> [Work required]: Repeat the data below word for word, from its first line through the line containing "Action: 23,154".

Excerpt from a data file:
[Begin]
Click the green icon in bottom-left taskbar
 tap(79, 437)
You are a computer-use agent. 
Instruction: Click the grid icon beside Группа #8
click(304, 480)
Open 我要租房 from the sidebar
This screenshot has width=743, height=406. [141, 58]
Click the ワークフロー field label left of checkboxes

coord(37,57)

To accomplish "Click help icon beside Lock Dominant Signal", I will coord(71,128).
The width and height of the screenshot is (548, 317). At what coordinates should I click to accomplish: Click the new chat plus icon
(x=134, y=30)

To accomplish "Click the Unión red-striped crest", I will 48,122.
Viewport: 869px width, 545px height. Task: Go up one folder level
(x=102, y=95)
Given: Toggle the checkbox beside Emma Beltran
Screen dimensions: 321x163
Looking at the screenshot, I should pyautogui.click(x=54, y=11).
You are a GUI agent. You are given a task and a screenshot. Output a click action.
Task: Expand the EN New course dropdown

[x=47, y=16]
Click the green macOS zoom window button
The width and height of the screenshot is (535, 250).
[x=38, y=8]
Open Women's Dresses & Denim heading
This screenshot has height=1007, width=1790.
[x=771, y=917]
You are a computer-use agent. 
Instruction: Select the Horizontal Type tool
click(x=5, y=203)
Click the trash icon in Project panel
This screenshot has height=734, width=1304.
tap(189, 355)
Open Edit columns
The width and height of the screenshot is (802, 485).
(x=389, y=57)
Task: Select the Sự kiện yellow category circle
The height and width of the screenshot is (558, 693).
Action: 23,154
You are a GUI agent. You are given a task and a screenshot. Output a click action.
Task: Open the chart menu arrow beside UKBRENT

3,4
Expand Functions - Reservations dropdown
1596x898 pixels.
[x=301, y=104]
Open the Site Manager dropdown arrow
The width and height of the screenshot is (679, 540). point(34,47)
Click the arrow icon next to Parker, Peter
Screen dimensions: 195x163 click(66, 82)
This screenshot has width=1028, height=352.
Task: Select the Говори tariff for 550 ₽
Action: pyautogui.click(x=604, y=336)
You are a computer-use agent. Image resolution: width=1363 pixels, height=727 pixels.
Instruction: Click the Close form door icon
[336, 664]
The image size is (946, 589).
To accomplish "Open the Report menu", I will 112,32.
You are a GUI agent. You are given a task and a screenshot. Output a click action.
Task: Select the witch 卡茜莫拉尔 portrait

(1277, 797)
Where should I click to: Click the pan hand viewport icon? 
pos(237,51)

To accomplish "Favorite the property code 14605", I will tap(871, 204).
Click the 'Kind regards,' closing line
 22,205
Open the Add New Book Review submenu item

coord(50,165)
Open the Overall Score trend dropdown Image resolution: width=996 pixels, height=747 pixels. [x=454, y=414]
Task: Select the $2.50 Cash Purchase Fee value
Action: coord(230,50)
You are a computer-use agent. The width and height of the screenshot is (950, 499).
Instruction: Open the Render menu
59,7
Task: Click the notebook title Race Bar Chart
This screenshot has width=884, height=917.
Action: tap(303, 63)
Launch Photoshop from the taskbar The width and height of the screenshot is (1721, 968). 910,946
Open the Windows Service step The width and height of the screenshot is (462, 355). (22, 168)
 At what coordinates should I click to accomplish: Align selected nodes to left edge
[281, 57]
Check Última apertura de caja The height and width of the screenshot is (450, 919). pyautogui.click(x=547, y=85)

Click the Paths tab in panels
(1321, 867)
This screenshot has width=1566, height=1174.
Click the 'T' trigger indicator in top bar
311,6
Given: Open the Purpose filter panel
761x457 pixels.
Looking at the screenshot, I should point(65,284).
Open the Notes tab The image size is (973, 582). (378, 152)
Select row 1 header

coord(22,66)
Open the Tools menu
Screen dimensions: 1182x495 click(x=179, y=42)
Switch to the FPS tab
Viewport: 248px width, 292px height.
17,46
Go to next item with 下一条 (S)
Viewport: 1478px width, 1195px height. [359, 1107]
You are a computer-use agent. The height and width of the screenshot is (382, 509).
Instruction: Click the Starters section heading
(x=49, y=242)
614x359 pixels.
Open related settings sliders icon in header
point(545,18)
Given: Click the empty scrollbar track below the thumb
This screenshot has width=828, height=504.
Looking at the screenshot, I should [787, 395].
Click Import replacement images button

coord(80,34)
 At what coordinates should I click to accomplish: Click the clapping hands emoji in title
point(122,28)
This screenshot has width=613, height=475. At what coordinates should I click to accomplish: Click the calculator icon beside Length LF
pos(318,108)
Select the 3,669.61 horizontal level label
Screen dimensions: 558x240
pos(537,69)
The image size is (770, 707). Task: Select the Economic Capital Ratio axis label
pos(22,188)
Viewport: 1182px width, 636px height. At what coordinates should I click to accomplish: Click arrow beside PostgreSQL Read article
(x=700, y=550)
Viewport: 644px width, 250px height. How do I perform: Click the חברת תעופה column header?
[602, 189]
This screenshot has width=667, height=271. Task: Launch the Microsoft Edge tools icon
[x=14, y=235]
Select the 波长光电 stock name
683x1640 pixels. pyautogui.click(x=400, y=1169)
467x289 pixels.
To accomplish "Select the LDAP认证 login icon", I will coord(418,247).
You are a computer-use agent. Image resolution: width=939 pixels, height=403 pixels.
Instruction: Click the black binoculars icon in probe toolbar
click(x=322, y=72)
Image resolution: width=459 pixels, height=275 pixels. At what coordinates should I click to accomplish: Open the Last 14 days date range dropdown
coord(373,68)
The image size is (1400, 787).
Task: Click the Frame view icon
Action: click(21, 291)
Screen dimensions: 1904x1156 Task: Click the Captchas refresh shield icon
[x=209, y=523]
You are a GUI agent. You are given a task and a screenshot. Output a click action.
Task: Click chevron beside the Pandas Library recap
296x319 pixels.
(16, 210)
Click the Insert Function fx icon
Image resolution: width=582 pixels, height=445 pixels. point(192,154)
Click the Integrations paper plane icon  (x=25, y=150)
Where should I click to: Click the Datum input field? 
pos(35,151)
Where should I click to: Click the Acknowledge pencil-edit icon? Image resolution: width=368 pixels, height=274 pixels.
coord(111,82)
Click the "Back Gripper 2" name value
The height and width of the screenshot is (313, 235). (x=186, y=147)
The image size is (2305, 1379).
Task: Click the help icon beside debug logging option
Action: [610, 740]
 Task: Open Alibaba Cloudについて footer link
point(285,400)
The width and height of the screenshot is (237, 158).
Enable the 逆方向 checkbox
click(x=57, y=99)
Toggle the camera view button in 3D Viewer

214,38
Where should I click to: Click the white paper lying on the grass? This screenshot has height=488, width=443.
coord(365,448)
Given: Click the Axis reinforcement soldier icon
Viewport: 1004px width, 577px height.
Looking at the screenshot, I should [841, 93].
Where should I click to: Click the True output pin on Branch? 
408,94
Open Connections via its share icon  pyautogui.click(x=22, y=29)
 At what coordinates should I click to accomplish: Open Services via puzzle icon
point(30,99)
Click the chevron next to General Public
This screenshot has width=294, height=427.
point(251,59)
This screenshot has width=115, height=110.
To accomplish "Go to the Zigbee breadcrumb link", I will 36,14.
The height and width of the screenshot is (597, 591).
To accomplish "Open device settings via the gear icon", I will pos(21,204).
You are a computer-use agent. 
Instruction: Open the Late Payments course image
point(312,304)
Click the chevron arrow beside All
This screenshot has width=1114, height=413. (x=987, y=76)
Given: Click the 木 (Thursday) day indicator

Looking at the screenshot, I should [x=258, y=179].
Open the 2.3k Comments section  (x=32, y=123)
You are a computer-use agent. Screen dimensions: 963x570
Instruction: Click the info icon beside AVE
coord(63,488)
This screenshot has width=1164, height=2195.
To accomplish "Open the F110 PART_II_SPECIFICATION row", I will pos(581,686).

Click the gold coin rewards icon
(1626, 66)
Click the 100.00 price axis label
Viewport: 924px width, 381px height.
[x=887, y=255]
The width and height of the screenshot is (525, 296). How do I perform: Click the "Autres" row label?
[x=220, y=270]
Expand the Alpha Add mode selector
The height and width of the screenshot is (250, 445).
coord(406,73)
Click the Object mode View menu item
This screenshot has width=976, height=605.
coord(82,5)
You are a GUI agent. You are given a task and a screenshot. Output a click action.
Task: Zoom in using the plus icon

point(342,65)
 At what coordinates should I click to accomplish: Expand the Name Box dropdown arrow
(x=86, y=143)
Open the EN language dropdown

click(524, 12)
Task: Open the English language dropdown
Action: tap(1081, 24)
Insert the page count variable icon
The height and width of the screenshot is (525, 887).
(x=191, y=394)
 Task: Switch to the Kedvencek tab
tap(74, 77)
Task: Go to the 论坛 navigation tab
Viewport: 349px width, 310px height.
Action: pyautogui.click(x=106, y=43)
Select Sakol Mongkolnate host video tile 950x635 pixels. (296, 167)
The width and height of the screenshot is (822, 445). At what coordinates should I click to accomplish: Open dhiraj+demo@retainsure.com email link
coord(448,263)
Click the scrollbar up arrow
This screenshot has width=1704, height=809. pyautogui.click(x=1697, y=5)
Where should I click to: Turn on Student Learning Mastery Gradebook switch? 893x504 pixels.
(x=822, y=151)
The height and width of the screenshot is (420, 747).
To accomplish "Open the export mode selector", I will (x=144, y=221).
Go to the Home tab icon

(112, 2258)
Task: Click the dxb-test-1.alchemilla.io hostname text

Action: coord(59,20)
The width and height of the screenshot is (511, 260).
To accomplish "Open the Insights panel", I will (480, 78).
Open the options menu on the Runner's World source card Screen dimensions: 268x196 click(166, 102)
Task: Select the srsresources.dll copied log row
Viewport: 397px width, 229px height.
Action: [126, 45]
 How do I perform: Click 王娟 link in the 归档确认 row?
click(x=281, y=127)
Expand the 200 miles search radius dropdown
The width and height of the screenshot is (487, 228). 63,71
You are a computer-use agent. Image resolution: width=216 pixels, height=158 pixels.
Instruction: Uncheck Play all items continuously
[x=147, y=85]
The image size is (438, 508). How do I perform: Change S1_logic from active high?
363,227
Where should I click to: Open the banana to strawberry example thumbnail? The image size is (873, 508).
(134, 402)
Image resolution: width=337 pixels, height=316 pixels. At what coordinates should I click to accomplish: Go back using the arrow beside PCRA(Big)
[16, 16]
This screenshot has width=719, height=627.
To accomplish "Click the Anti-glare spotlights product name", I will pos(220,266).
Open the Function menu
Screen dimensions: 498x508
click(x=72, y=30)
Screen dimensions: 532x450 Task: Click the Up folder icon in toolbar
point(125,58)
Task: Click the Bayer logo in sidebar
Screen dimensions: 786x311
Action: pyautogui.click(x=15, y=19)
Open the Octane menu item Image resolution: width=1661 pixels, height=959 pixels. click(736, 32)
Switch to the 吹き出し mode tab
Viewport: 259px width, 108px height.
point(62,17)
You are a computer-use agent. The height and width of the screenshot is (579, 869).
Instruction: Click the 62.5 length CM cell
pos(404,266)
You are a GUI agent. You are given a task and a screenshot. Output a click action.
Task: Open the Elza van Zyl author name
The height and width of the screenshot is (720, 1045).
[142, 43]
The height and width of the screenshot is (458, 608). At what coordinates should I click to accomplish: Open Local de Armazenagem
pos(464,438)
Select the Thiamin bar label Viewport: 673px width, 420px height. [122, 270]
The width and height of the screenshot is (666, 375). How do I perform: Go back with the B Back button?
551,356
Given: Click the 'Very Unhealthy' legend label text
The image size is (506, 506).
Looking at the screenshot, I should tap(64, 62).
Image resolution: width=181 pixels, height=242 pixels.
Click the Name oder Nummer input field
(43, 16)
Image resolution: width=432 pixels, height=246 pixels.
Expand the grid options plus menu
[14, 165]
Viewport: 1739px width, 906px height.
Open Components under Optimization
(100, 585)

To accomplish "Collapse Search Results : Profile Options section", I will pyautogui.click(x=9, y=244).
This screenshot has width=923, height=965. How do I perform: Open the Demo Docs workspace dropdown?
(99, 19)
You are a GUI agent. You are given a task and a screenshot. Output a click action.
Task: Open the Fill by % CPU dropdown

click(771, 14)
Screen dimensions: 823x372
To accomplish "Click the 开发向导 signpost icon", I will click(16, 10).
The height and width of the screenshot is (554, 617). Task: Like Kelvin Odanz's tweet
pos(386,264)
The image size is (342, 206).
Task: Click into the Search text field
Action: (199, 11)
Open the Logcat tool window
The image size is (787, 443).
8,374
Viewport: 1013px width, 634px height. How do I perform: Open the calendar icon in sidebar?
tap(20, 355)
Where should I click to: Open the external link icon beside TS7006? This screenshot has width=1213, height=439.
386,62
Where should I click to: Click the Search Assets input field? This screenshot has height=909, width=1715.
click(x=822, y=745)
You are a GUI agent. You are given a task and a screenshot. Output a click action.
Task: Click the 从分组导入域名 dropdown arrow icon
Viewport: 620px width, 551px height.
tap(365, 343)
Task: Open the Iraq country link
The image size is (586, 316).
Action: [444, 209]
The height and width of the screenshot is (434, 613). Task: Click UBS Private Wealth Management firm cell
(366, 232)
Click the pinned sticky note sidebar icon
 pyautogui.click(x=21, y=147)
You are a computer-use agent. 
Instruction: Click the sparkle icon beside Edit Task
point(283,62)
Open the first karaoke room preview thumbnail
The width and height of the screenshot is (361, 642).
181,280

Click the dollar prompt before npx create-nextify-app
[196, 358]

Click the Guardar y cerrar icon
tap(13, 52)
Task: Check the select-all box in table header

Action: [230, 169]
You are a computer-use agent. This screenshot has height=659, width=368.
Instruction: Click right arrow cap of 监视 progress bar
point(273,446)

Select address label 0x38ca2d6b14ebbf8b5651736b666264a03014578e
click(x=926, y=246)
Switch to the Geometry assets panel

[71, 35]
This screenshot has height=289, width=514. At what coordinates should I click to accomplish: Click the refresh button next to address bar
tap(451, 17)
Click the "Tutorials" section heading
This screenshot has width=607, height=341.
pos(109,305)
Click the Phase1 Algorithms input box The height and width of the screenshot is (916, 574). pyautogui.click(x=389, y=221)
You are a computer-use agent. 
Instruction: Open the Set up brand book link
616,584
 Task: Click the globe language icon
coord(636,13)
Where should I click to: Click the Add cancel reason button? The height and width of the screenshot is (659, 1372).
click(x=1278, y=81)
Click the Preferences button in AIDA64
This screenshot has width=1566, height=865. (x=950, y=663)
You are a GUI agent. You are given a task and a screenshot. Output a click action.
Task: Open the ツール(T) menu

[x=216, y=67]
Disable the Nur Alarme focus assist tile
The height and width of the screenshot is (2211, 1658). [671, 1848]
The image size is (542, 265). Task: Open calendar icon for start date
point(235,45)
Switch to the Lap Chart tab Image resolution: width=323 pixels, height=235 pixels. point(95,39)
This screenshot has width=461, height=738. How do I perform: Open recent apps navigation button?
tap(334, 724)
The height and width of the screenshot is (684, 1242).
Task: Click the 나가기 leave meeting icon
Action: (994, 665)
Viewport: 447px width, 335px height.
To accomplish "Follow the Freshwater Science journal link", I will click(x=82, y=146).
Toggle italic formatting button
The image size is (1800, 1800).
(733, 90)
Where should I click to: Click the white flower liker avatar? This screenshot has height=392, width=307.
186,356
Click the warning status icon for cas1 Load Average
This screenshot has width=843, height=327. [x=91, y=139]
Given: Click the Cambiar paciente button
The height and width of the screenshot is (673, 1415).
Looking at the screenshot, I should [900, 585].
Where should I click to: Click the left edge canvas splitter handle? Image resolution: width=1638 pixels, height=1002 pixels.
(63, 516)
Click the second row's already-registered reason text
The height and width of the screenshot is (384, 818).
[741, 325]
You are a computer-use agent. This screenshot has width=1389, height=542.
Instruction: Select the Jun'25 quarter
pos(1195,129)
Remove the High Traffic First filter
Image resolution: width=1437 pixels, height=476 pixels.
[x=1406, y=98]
[End]
> [Full answer]:
Click the green icon in bottom-left taskbar
 tap(79, 437)
You are a computer-use agent. 
Instruction: Click the grid icon beside Группа #8
click(304, 480)
Open 我要租房 from the sidebar
This screenshot has width=743, height=406. [141, 58]
Click the ワークフロー field label left of checkboxes

coord(37,57)

To accomplish "Click help icon beside Lock Dominant Signal", I will coord(71,128).
The width and height of the screenshot is (548, 317). At what coordinates should I click to accomplish: Click the new chat plus icon
(x=134, y=30)

To accomplish "Click the Unión red-striped crest", I will 48,122.
Viewport: 869px width, 545px height. Task: Go up one folder level
(x=102, y=95)
Given: Toggle the checkbox beside Emma Beltran
Screen dimensions: 321x163
Looking at the screenshot, I should pyautogui.click(x=54, y=11).
You are a GUI agent. You are given a task and a screenshot. Output a click action.
Task: Expand the EN New course dropdown

[x=47, y=16]
Click the green macOS zoom window button
The width and height of the screenshot is (535, 250).
[x=38, y=8]
Open Women's Dresses & Denim heading
This screenshot has height=1007, width=1790.
[x=771, y=917]
You are a computer-use agent. 
Instruction: Select the Horizontal Type tool
click(x=5, y=203)
Click the trash icon in Project panel
This screenshot has height=734, width=1304.
tap(189, 355)
Open Edit columns
The width and height of the screenshot is (802, 485).
(x=389, y=57)
Task: Select the Sự kiện yellow category circle
The height and width of the screenshot is (558, 693).
Action: 23,154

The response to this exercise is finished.